───── DATA RECORDS

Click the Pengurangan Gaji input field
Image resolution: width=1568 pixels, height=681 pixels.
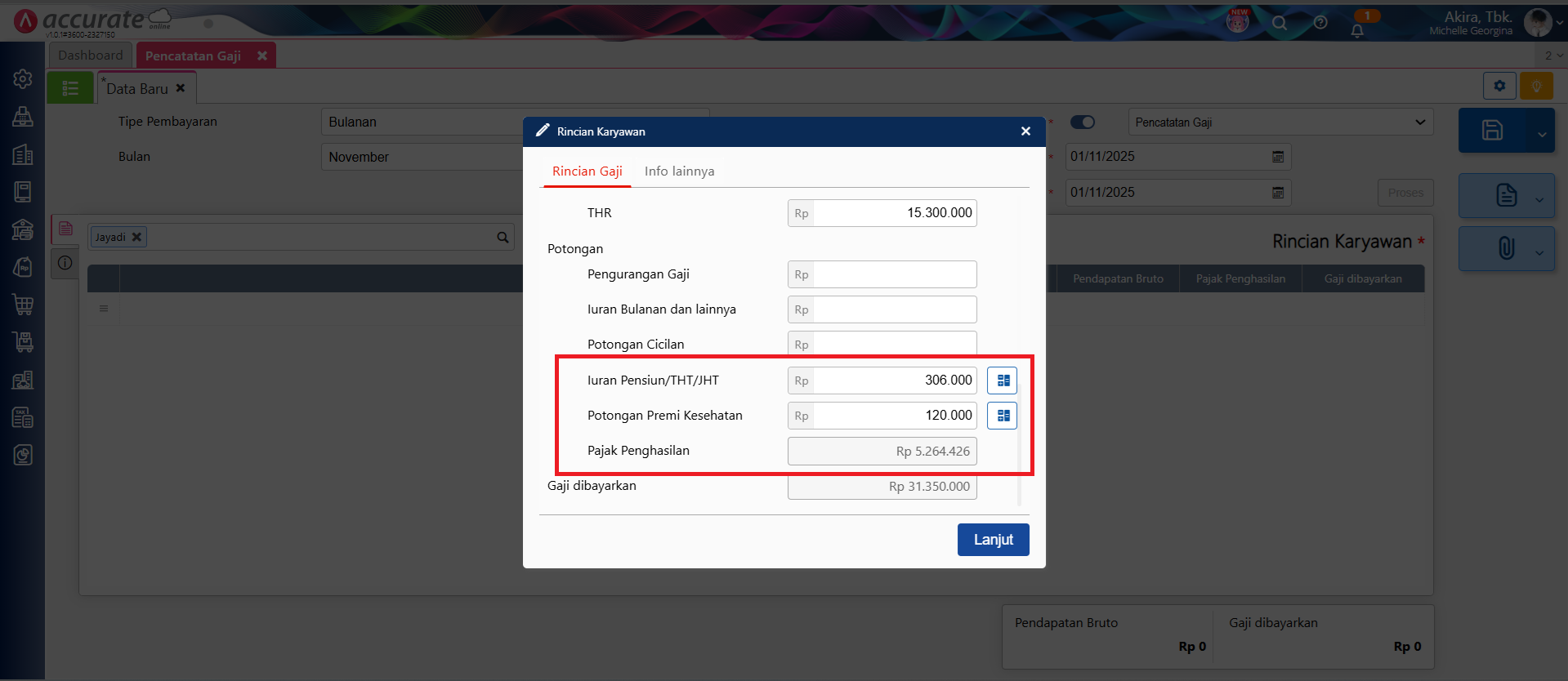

──────────
───── DATA RECORDS

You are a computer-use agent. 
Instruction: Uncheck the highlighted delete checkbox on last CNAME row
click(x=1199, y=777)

──────────

● **THE TASK**
Rewrite the data starting at the line containing "Click the Pengurangan Gaji input field" and ending at the line containing "Image resolution: width=1568", swapping "input field" for "text box" and leaving everything else unchanged. Return only those lines.

● **SOLUTION TO THIS EXERCISE**
Click the Pengurangan Gaji text box
Image resolution: width=1568 pixels, height=681 pixels.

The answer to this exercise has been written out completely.